**Provided records:**

# # # # # # #

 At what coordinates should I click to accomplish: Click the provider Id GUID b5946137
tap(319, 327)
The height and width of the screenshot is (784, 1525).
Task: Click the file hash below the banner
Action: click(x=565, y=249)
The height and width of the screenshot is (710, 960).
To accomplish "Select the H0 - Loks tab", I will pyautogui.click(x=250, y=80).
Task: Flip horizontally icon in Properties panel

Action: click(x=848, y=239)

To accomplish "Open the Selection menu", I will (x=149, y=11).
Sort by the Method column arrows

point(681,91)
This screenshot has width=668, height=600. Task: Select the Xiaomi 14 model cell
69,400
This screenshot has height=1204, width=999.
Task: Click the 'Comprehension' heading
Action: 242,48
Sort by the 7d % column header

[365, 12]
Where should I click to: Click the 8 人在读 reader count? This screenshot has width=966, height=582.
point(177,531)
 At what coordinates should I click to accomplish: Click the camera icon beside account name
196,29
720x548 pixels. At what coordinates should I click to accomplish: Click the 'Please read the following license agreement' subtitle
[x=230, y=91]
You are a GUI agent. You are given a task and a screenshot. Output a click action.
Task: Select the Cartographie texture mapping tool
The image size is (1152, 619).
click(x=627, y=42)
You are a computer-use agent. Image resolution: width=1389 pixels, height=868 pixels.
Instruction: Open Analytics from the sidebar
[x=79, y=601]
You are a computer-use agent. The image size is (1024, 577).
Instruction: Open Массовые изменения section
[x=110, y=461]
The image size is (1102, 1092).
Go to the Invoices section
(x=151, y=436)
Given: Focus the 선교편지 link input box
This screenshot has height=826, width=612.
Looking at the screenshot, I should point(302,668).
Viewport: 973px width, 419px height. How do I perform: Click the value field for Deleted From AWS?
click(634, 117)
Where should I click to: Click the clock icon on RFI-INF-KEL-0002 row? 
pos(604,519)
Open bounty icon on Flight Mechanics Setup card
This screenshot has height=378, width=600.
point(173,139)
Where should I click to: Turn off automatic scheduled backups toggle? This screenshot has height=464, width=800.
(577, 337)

# # # # # # #

**Work order:**
Reproducing the whole listing above is not the task. Copy exactly only the lines from the one with "This screenshot has height=826, width=612." to the one with "Open bounty icon", both kept.

**Answer to this exercise:**
This screenshot has height=826, width=612.
Looking at the screenshot, I should point(302,668).
Viewport: 973px width, 419px height. How do I perform: Click the value field for Deleted From AWS?
click(634, 117)
Where should I click to: Click the clock icon on RFI-INF-KEL-0002 row? 
pos(604,519)
Open bounty icon on Flight Mechanics Setup card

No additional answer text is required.